I took a risk with one of my dearest friends Lara. I started to slowly shed off the cover and open myself up to her. We got to the point where we wanted to share the incredible feeling of being completely honest to ourselves and other people. Not apologizing for how we were feeling or thinking, especially if it was hard or if it was a "negative" emotion.
In conversing with my sister-in-law, the idea blossomed. She too wanted to share her vulnerability on a more public level. Thus, this blog was born.
The idea that many, if not all, people struggle with this feeling of yearning to be understood, to connect with people and feel validated in all their thoughts and feelings, is invigorating. If other people feel like this and if we agree to let each other feel like this, then so much growth will happen.
We will try our very best to be smart about what we post, what we share and how we share it, but we are human. We are perfectly and wonderfully flawed. We will make mistakes. We will grow from those mistakes and hope that by sharing in our flaws and in being honestly vulnerable we help you to have courage to open yourselves up to the world, in whatever way suits you.
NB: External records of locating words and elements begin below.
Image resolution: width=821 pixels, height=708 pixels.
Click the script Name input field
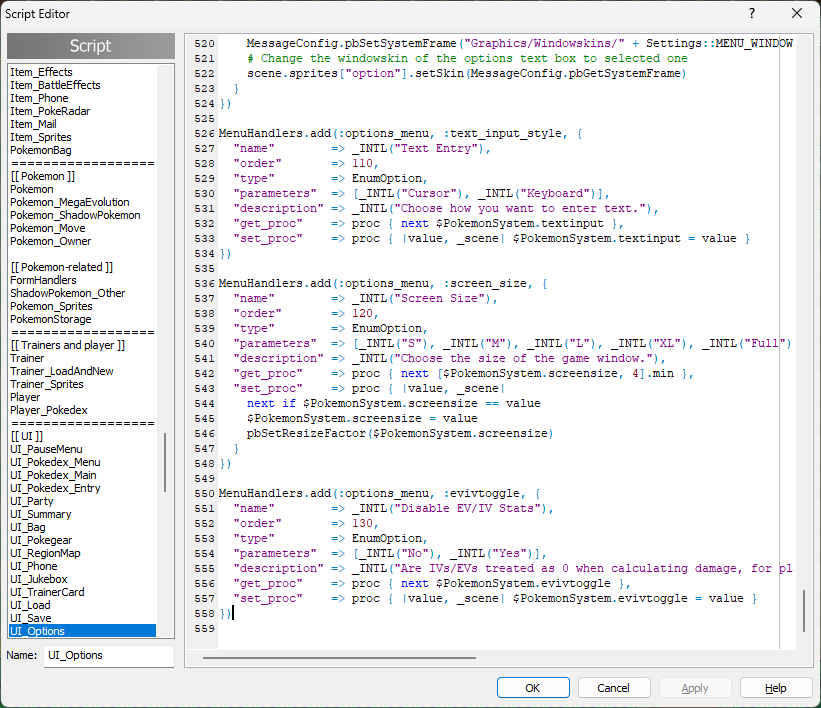click(x=108, y=656)
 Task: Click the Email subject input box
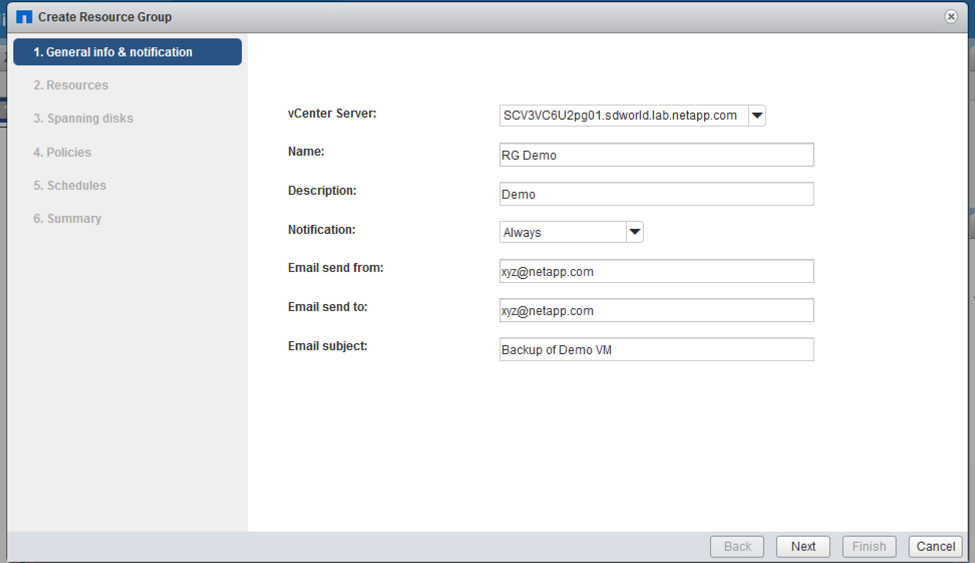pos(656,349)
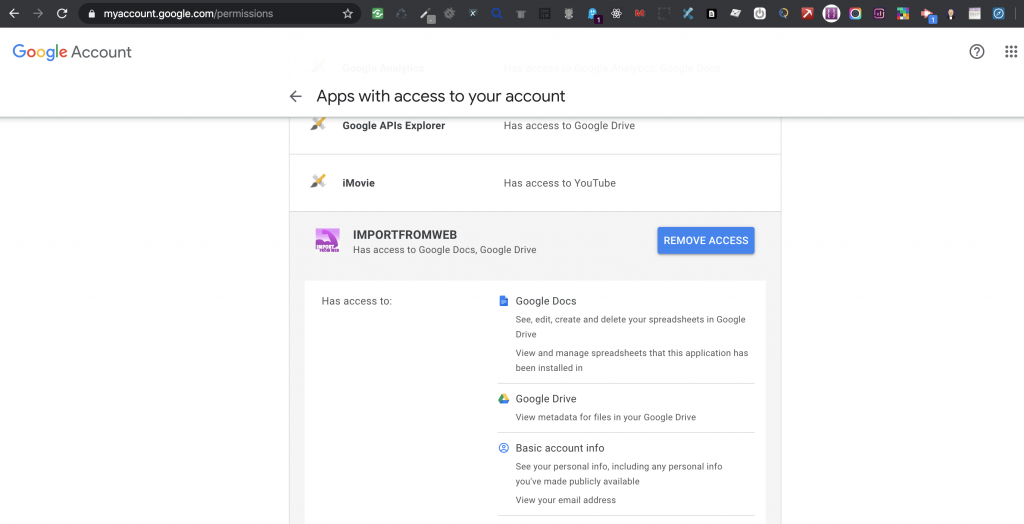
Task: Click the power button extension icon
Action: [760, 14]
We feel incredibly prompted to share our joy with others. But we feel even more prompted to share our sadness and struggles. We want to feel and share everything. We want to be honestly vulnerable with you. All the time.
Brene Brown said, "And, without question, putting ourselves out there means there's a far greater risk of feeling hurt...I can honestly say that nothing is as uncomfortable, dangerous, and hurtful as believing that I'm standing on the outside of my life looking in and wondering what it would be like if I had the courage to show up and let myself be seen."